**YOUR ASSIGNMENT:** Go through the data and retrieve each line that includes the string "will".

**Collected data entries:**
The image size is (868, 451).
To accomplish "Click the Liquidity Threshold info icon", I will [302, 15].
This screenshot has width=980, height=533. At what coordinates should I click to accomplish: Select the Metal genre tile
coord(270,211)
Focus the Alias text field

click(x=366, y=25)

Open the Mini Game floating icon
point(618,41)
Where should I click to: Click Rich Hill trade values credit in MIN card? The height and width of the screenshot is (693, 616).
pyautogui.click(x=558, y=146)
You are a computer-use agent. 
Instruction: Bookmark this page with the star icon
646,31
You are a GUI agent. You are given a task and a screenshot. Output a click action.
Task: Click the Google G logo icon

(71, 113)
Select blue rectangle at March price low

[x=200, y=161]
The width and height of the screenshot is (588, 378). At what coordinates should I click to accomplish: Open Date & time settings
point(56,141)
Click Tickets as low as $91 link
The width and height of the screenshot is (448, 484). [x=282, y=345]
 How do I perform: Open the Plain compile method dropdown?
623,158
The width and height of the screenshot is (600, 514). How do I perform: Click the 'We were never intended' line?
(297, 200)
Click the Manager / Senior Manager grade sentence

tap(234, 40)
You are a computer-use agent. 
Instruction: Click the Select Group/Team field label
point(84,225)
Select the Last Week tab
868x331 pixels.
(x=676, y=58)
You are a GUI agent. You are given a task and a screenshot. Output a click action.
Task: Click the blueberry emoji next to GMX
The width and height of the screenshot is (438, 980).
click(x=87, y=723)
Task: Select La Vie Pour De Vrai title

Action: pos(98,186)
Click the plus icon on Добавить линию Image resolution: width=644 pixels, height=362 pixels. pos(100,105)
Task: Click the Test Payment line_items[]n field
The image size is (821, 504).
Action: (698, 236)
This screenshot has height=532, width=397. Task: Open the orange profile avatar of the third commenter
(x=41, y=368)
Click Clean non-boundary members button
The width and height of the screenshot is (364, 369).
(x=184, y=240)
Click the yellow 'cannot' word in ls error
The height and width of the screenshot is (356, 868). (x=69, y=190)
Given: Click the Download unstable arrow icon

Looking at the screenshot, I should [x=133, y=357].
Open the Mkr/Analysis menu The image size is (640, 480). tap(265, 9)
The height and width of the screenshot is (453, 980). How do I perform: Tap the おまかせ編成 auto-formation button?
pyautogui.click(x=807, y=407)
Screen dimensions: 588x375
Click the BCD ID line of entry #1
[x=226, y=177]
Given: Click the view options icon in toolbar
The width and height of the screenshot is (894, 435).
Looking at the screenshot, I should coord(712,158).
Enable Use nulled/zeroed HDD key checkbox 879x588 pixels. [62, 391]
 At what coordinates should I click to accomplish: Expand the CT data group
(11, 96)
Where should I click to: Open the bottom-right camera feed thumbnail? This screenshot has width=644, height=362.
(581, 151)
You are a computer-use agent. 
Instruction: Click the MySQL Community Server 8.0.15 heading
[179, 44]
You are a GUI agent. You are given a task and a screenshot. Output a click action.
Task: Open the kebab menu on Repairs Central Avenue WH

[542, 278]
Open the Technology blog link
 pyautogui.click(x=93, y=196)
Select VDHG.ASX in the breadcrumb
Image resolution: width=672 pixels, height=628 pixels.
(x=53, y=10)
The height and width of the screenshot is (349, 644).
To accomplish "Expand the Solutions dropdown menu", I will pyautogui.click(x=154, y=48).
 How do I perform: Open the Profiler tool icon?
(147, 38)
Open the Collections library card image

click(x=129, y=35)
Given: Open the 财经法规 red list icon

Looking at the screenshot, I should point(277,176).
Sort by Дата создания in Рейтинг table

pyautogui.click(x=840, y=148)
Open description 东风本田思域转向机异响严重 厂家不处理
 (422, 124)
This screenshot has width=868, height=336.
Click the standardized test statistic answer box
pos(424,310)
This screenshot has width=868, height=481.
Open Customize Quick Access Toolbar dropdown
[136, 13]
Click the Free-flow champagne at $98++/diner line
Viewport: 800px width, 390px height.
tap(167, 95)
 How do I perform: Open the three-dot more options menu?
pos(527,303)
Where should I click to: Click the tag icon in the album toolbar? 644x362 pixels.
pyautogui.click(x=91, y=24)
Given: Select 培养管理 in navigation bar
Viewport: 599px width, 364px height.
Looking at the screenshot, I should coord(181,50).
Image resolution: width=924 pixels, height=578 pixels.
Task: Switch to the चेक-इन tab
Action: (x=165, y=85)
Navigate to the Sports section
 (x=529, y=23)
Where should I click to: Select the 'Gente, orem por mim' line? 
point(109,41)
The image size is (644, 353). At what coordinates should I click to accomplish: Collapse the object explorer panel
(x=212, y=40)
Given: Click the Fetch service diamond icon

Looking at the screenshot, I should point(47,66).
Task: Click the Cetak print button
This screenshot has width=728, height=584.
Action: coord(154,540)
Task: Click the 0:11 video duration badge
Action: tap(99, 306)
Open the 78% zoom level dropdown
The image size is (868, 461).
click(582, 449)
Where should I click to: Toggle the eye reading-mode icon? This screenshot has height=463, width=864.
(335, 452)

**ANSWER SECTION:**
To accomplish "Click the Liquidity Threshold info icon", I will [302, 15].
To accomplish "Expand the Solutions dropdown menu", I will pyautogui.click(x=154, y=48).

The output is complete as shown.